Speaker
Description
In 2019 SARS-CoV-2 emerged as a new human pathogen, giving rise to a pandemic that has resulted in over 700 million cases and 7 million deaths at the time of writing. Understanding the dynamics behind the generation of new variants during a pandemic event is important for improving disease control strategies and public health policies. Even though we now have an unprecedented amount of genomic and viral dynamics information available, understanding viral evolution requires considering the complex interplay between within-host dynamics and population-level transmission processes. Models that generate ground truth data can be used to study different hypotheses on the virus evolutionary pathways. We present here an agent-based SIR model that considers population-level and intra-host processes, enabling us to study (in silico) virus evolution.

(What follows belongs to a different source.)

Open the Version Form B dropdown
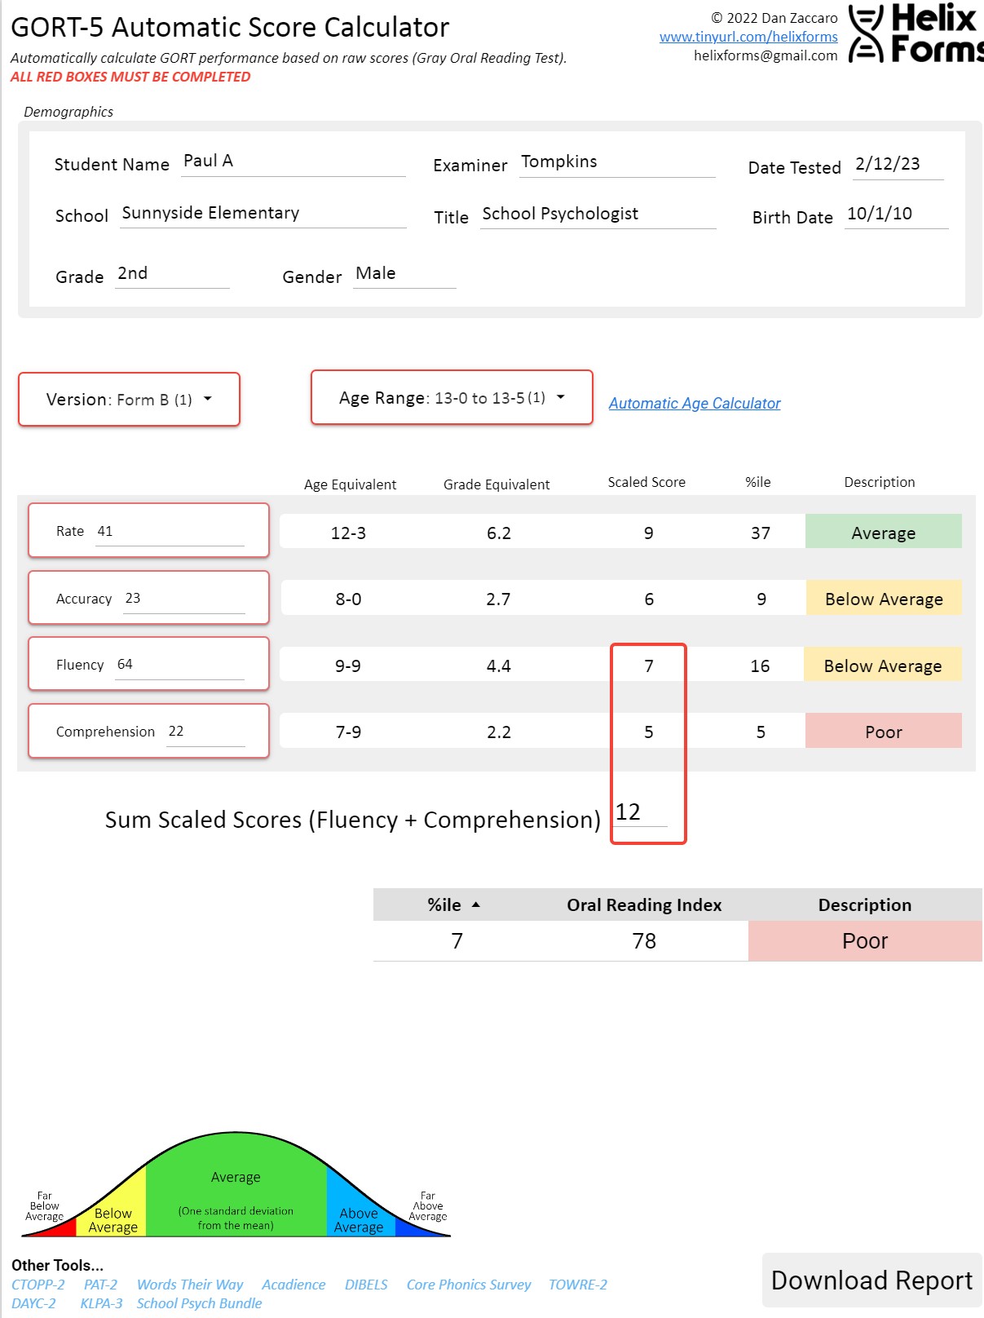The image size is (984, 1318). [129, 400]
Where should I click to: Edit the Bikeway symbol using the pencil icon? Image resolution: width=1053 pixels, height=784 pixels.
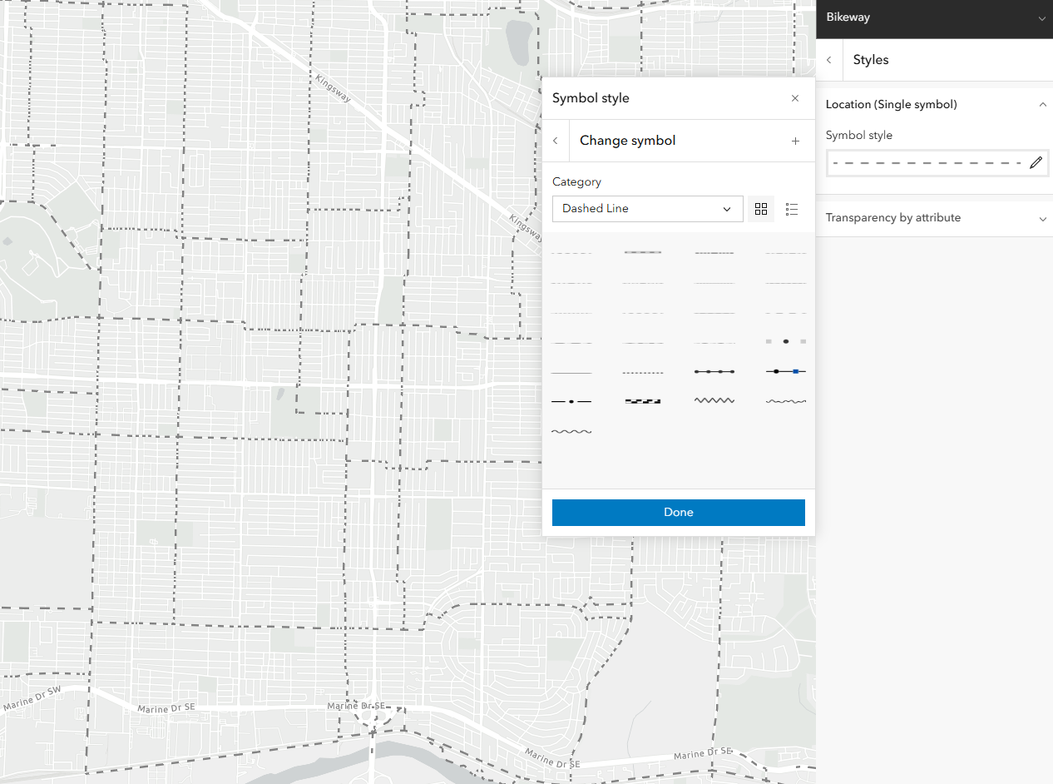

The model, a Stochastic Simulation of SARS-CoV-2 Spreading and Evolution accounting for within-host dynamics (SIMPLICITY), combines a population (SIR) model for disease spread, an intra-host model for individual disease progression, an evolutionary model for SARS-CoV-2 mutations, and a phenotypic model linking virus genotype to relative fitness. SIMPLICITY can be used to study in silico evolution of human pathogenic viruses, to create synthetic datasets and to benchmark existing phylogenetic pipelines and tools. Using SARS-CoV-2 as use-case scenario, we used the model to investigate the role of immunocompromised patients in the evolution of variants during a SARS-CoV-2 pandemic. Preliminary modelling results indicate that evolutionary leaps that lead to the emergence of major variants of concern (Alpha, Beta, Gamma, Omicron BA.1/2 and Pirola) are unlikely to have emerged without the inclusion of an evolutionary reservoir. Current evidence suggest that this reservoir may be individuals who remain infected for long time (long-shedders). If the preliminary results are confirmed, they would add up to the evidence that long-shedders played an important role in the evolution of SARS-CoV-2 during the pandemic.